§ **Selection**

*****

The Goose is Dead

FORMER PITT FOOTBALL STANDOUT TONY SIRAGUSA PASSES AWAY

6/22/2022 4:00:00 PM

PITTSBURGH—Tony Siragusa, a standout Pitt defensive lineman from 1985-89 who went on to play 12 NFL seasons, has passed away at the age of 55.

Nicknamed “the Goose,” Siragusa arrived at Pitt as a freshman in 1985 following a decorated career at New Jersey’s David Brearley High School, where he was an all-state football player and state champion wrestler.

He burst into prominence as a sophomore in 1986, compiling 78 tackles and seven sacks. In a victory over Rutgers that season, he racked up 17 tackles, including four for losses. Hindered by injuries the next two years, Siragusa bounced back as a senior in 1989 with 60 stops, 13 TFLs and 5.5 sacks. His performance helped the Panthers to an 8-3-1 record, including a 31-28 win over Texas A&M in the Sun Bowl.

Known for his passionate play on the field and colorful quips off it, Siragusa remains one of the most popular Panthers of his era. Never one to shy away from a needle-moving quote, Siragusa once said, “If I wanted to learn a school song, I would’ve gone to Notre Dame or Penn State. I want to kill people on the football field. That’s why I came to Pitt.”

Siragusa is, perhaps, Pitt football’s greatest NFL free-agent success story. He wasn’t picked in the 12-round 1990 NFL Draft and ultimately signed with the Indianapolis Colts. Siragusa ended up playing 12 NFL seasons—seven with the Colts and his final five with the Baltimore Ravens—winning a Super Bowl in Baltimore in 2000.

Siragusa retired from the NFL following the 2001 season. He would then embark on a long and varied media career that included work as an analyst for FOX’s NFL coverage, a recurring role on HBO’s iconic series The Sopranos and hosting shows on the Discovery Channel and DIY Network.

*****

§ **Stored data**

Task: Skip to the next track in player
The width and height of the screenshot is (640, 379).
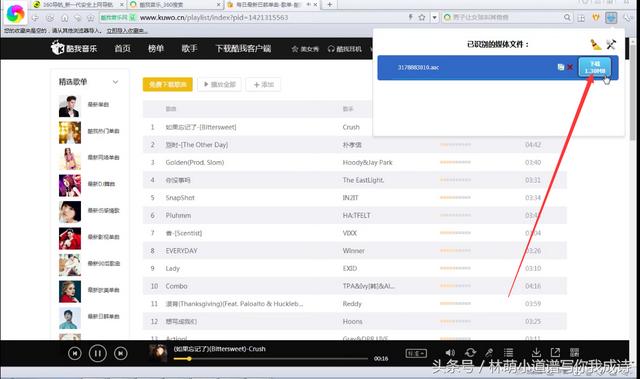Action: [120, 353]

*****

§ **Given exercise**
Return the passage of the Tony Siragusa article starting with "The Goose is Dead" and going on through "the Sun Bowl.", word for word.

§ **Correct result**
The Goose is Dead

FORMER PITT FOOTBALL STANDOUT TONY SIRAGUSA PASSES AWAY

6/22/2022 4:00:00 PM

PITTSBURGH—Tony Siragusa, a standout Pitt defensive lineman from 1985-89 who went on to play 12 NFL seasons, has passed away at the age of 55.

Nicknamed “the Goose,” Siragusa arrived at Pitt as a freshman in 1985 following a decorated career at New Jersey’s David Brearley High School, where he was an all-state football player and state champion wrestler.

He burst into prominence as a sophomore in 1986, compiling 78 tackles and seven sacks. In a victory over Rutgers that season, he racked up 17 tackles, including four for losses. Hindered by injuries the next two years, Siragusa bounced back as a senior in 1989 with 60 stops, 13 TFLs and 5.5 sacks. His performance helped the Panthers to an 8-3-1 record, including a 31-28 win over Texas A&M in the Sun Bowl.